Task instructions — Would you transcribe the lines running from the one that holds "Click the airline logo on the 07:45 flight" to the last line of the records? Leave every picture out.

Input records —

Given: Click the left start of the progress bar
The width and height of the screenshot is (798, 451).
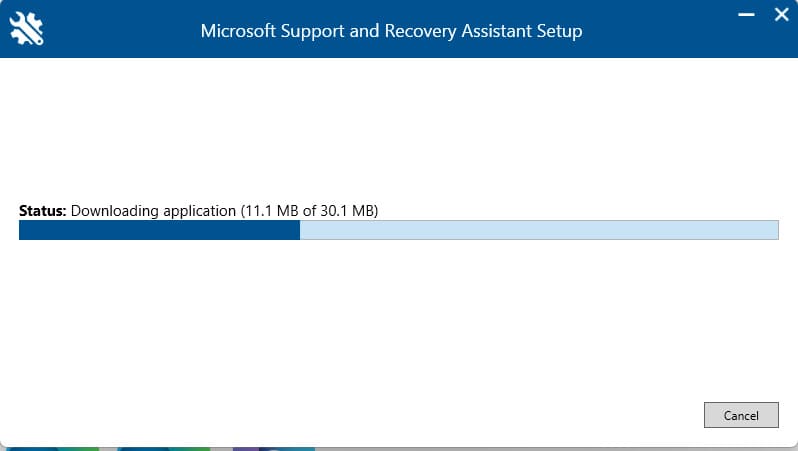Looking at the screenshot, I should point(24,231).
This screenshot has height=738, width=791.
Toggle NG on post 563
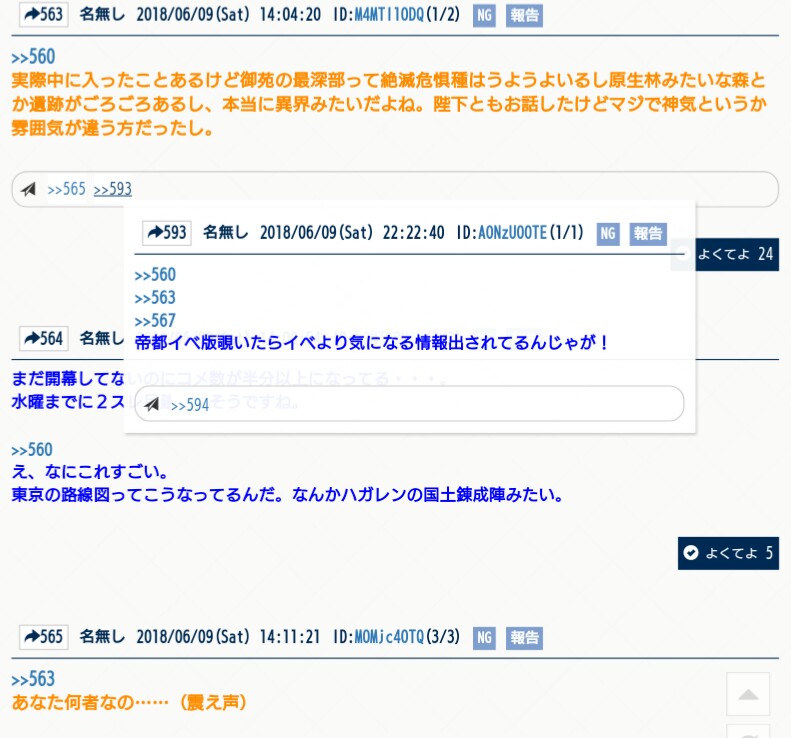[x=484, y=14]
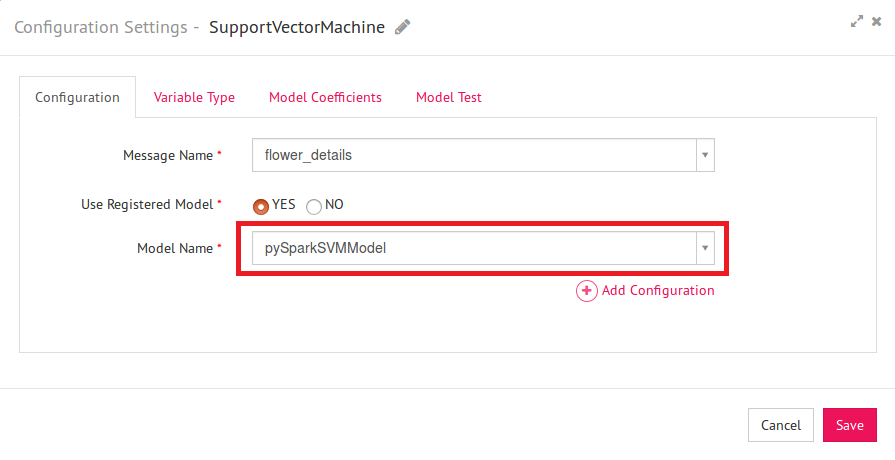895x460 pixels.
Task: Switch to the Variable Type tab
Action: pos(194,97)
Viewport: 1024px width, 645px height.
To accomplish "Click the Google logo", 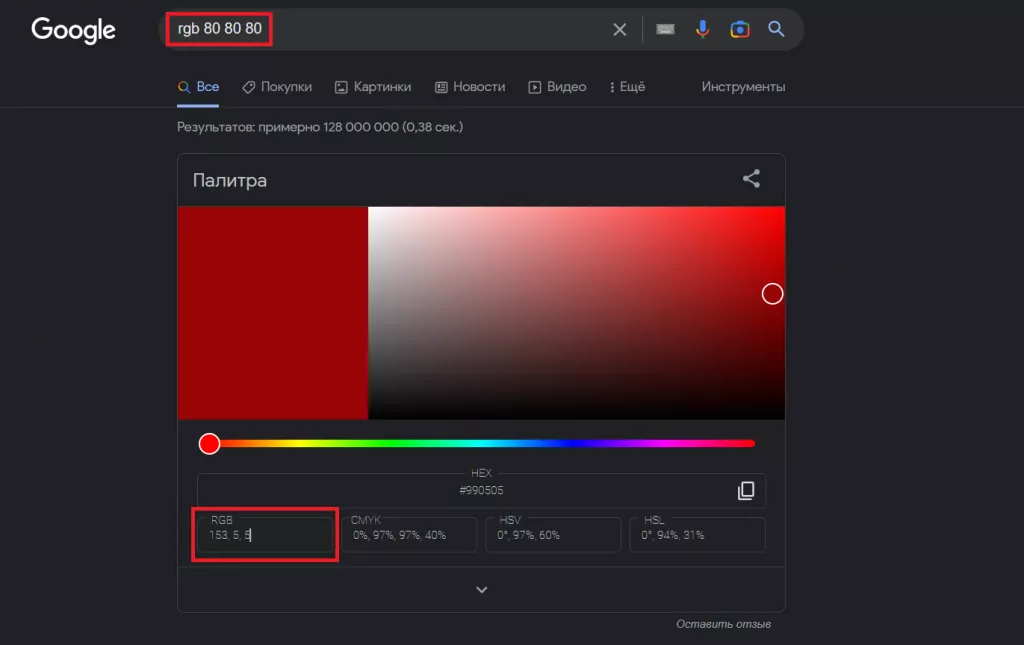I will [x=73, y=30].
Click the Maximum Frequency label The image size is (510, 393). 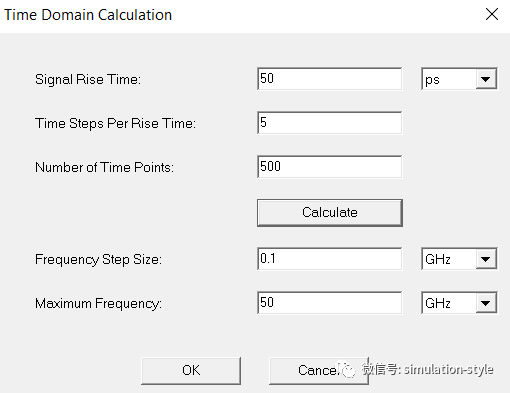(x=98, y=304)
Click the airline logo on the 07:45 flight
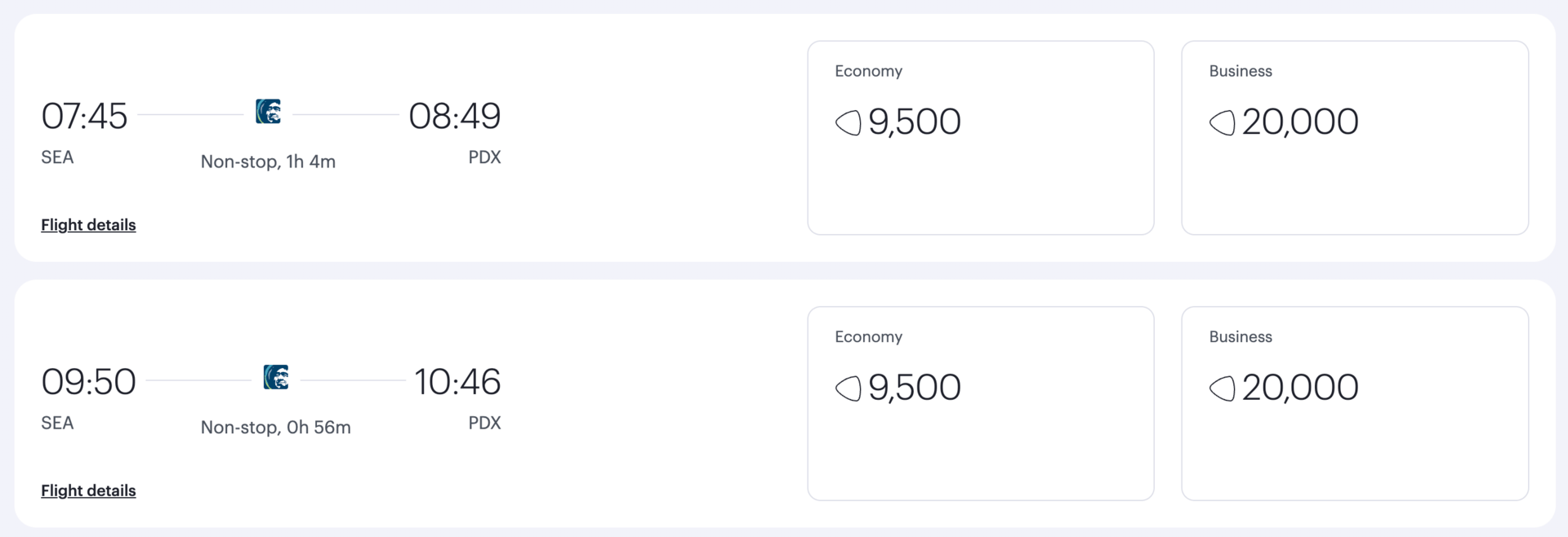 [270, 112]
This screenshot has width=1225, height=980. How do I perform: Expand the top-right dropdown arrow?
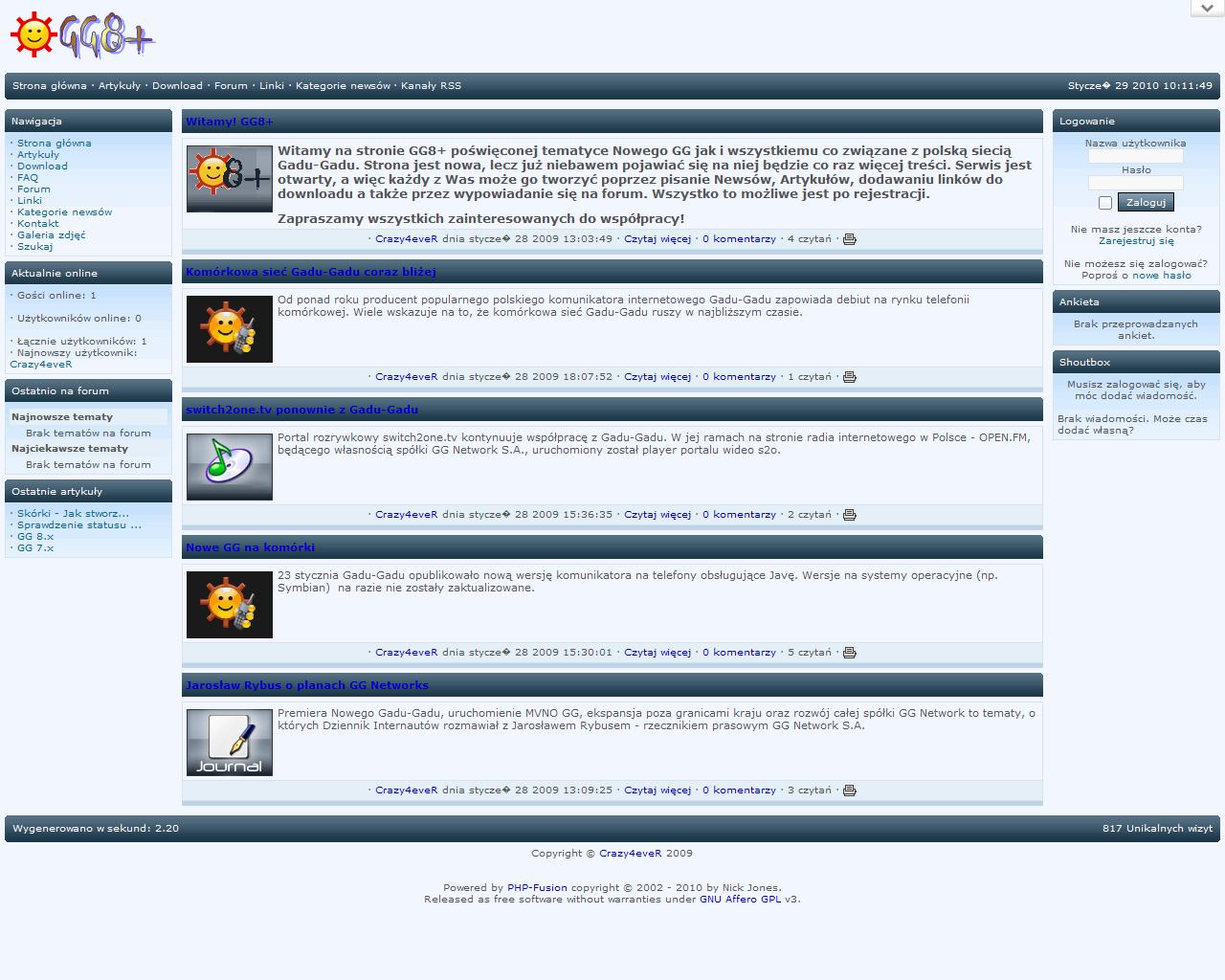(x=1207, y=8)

Output —
Click the airline logo on the 07:45 flight
 [270, 112]
This screenshot has width=1225, height=980. How do I perform: Expand the top-right dropdown arrow?
(x=1207, y=8)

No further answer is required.